Posted on 08/09/2007 1:45:57 PM PDT by blam

Russian bombers buzz US base in Guam

By Adrian Blomfield in Moscow
Last Updated: 7:36pm BST 09/08/2007

Russian bombers are reported to have buzzed an American military base for the first time since the Cold War when they flew over the Pacific island of Guam.

Google Map: The island of Guam in the West Pacific

Moscow said that US fighter jets were scrambled to intercept the two Tupolev-95 warplanes as they resumed the Cold War era practice of flying over Western offshore military installations in a mission on Wednesday.

The incident, seen as the latest attempt by a revitalised Russia to project its military might, is likely to have unnerved the Pentagon and caused further perplexity at the State Department over the Kremlin's mercurial course.

The US military was silent about the mid-air confrontation but the Russians were happy to boast about it.

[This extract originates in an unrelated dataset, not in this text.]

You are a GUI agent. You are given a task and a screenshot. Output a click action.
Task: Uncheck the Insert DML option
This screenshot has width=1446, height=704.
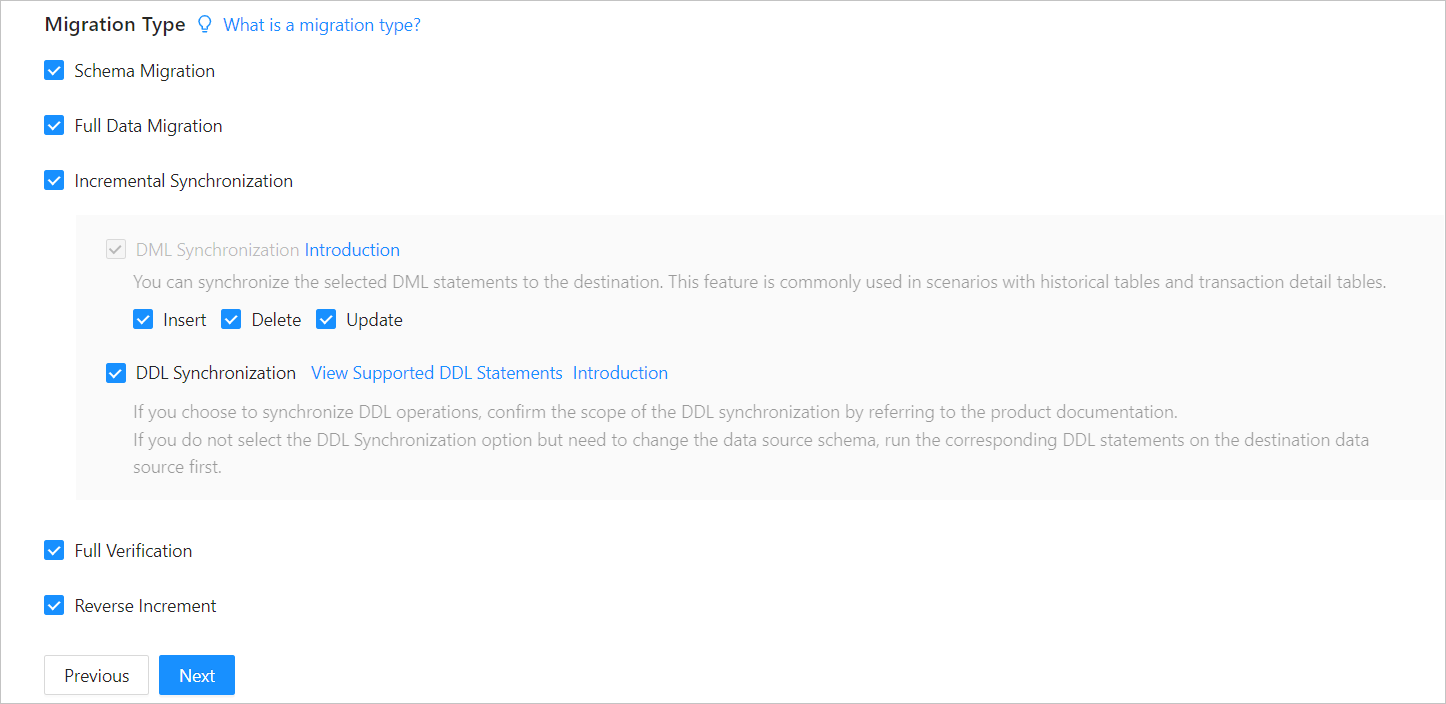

"It was always the tradition of our long-range aviation to fly far into the ocean, to meet (US) aircraft carriers and greet (US) pilots visually," Maj Gen Pavel Androsov, the head of long-range aviation in the Russian air force, told a press conference in Moscow.

"Yesterday we revived this tradition."

According to the general, two Tupolev-95 bombers flew from Blagoveshchensk, on Russia's border with China, to the US naval base at Guam in the West Pacific during a 13-hour round trip on Wednesday.

Capable of carrying nuclear bombs, the Tu-95 was the Soviet Union's aviation icon. A lumbering beast, it was instantly recognisable to every US fighter pilot who had to escort the aircraft on its regular sorties down the American east coast.

A new generation of pilots may now have to get used to doing the same.

According to Gen Androsov, American fighters took off from an aircraft carrier and tracked the bombers until they left Guam's airspace. "We exchanged smiles and returned home," he said.

Russia's nuclear forces: Click for interactive map

The return of the airborne games of cat-and-mouse is likely to elicit queasier grins in Western capitals, where military chiefs will be puzzling over how to respond to Russia's increasingly frequent displays of defiance.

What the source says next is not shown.